Dieser Sonntag ist auch der Weltgebetstag für geistliche Berufe. Wir sind nämlich berufen, zu der Schar jener Menschen zu gehören, die Jesu Stimme kennen, auf sie hören und ihm nachfolgen.
Ebenso sind wir berufen, einander gute Hirten zu sein und den Weg des Friedens, der Freude und der Liebe zu zeigen. Heute beten wir für die Gemeinschaft unserer Kirche, um gute Hirten und gläubige Menschen, die miteinander für die eine und große Herde sorgen, die von dem einen guten Hirten angeführt wird.

▬▬▬▬▬▬

- _Gestellte Aufgaben_:
1. Der Seitentext nennt diesen Sonntag den Weltgebetstag für geistliche Berufe und fährt mit „Wir sind nämlich berufen“ fort. Erläutern Sie in ein bis drei Sätzen, welche Begründung der Text mit diesem Satz liefert.
2. Schreiben Sie aus dem Seitentext den Abschnitt von „Ebenso sind wir“ bis einschließlich „Hirten angeführt wird.“ wortgetreu ab.

- _Erfasste Daten_:
▬▬▬▬▬▬

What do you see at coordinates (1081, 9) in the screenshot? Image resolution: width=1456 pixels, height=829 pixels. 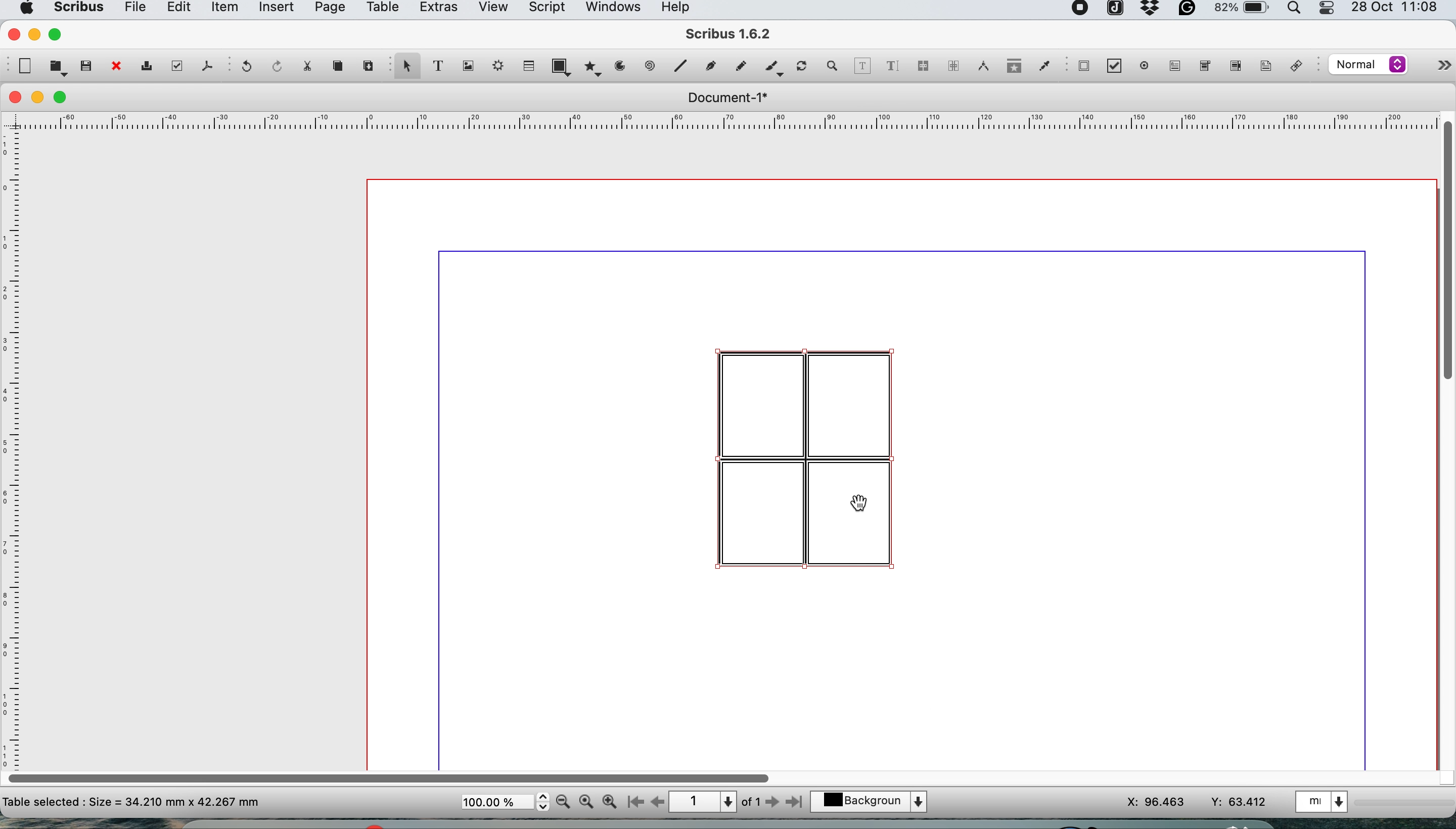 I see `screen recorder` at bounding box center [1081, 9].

▬▬▬▬▬▬

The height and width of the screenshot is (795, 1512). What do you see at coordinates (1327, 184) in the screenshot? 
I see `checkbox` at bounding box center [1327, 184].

▬▬▬▬▬▬

- _Lösungen in Reihenfolge_:
1. Der Text begründet den Bezug des Weltgebetstags für geistliche Berufe damit, dass wir berufen sind, zu der Schar jener Menschen zu gehören, die Jesu Stimme kennen. Diese Menschen hören auf Jesu Stimme und folgen ihm nach.

2.
Ebenso sind wir berufen, einander gute Hirten zu sein und den Weg des Friedens, der Freude und der Liebe zu zeigen. Heute beten wir für die Gemeinschaft unserer Kirche, um gute Hirten und gläubige Menschen, die miteinander für die eine und große Herde sorgen, die von dem einen guten Hirten angeführt wird.